Cellular sorting reveals how immune cells spot tuberculosis

Tuberculosis remains a major infectious disease, and understanding how the immune system senses infected cells is essential to improve prevention and treatment. One part of that sensing system uses a molecule called Major Histocompatibility Complex Class I-Related molecule (MR1) to display small chemical fragments made by microbes to a special class of immune cells called Mucosal Associated Invariant T (MAIT) cells. However, scientists did not yet know exactly how MR1 picks up and shows pieces of Mycobacterium tuberculosis (Mtb) inside infected cells. In work led by Elham Karamooz, researchers focused on the internal shipping routes inside cells — the endosomal system — to learn how MR1 acquires Mtb-derived ligands. They asked whether MR1 waits at the cell surface or travels through internal compartments called sorting endosomes to sample the inside of infected cells. By tracing MR1 and the traffic machinery that controls movement between endosomes, the team set out to reveal the cellular steps that connect infection with MR1-dependent recognition by MAIT cells.

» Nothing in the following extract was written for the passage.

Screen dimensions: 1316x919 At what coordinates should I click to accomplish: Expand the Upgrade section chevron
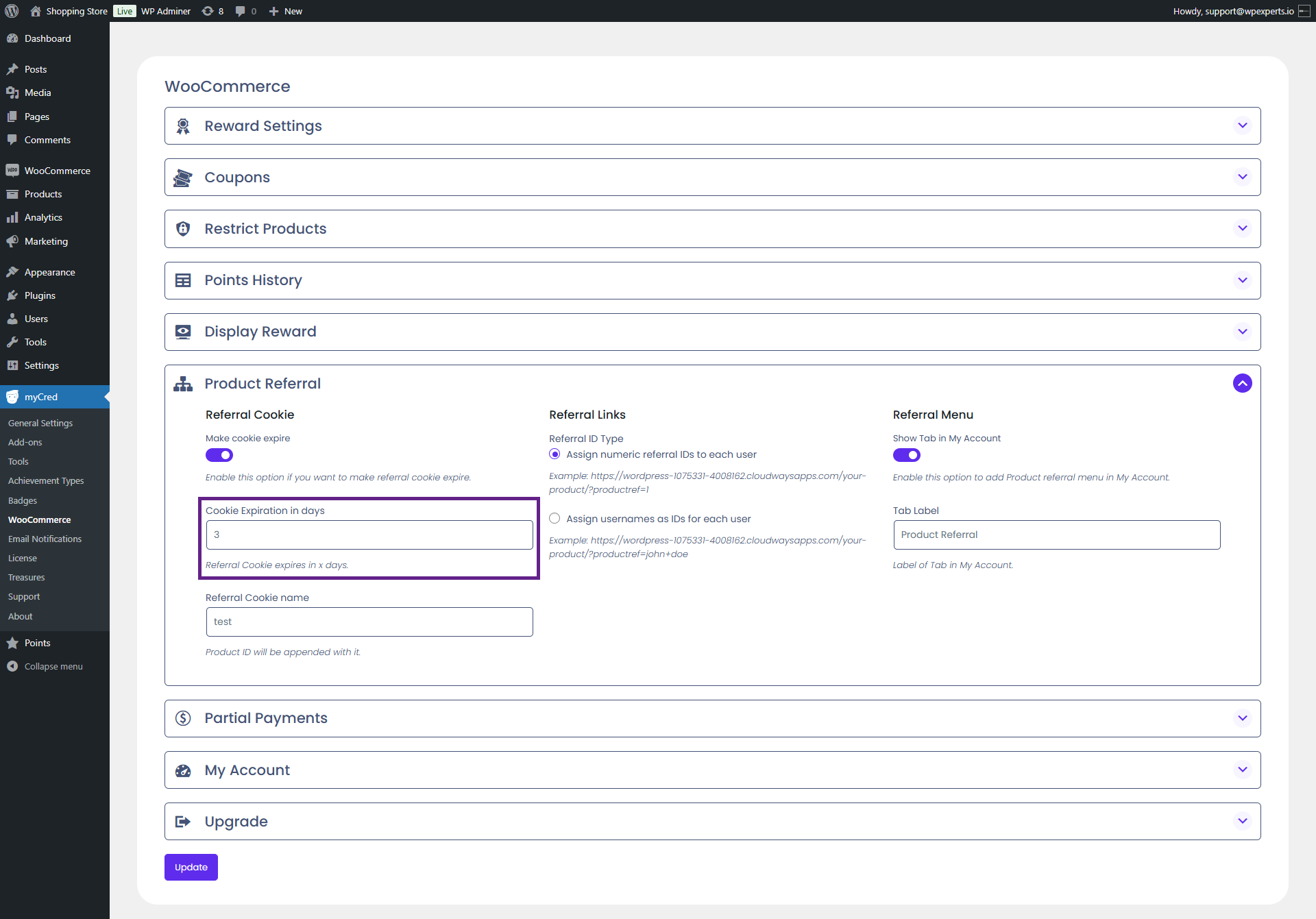1242,821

The study tested the role of sorting endosome machinery and several trafficking proteins in MR1 antigen presentation during Mtb infection. The authors noted that sorting endosomes are controlled by proteins including Syntaxin 6, Syntaxin 12, Syntaxin 16 and VAMP4. Prior work had shown VAMP4 is important for MR1 presentation during Mtb infection; Karamooz and colleagues found that Syntaxin 12 (Stx12) and Syntaxin 16 (Stx16) are also required. Using siRNA-mediated knockdown to reduce Stx12 or Stx16, they observed less MR1 antigen presentation of Mtb, indicating these proteins support MR1’s ability to display bacterial ligands. The team used RFP-tagged constructs to visualize trafficking and found that Stx16 co-localized more with MR1 vesicles than Stx12 in MR1-GFP expressing airway epithelial cells. Blocking Stx12 and Stx16 increased MR1 surface stabilization and total MR1 expression, consistent with impaired endosomal trafficking slowing MR1 internalization.

Taken together, these findings support a model in which sorting endosomes selectively sample the inside of Mtb-infected cells and load MR1 with microbial ligands for presentation to MAIT cells. By identifying Stx12 and Stx16 as contributors alongside VAMP4 and Syntaxin 6, the work narrows down the specific trafficking steps that control whether MR1 reaches the compartments where it can capture Mtb-derived molecules. The observation that interfering with Stx12 or Stx16 increases MR1 on the cell surface suggests that normal endosomal movement pulls MR1 into internal compartments for loading, and when that movement is blocked MR1 accumulates outside. For researchers and clinicians, these details refine our picture of how immune surveillance operates at the cellular level and point to molecular checkpoints that determine whether infected cells are detected by MAIT cells.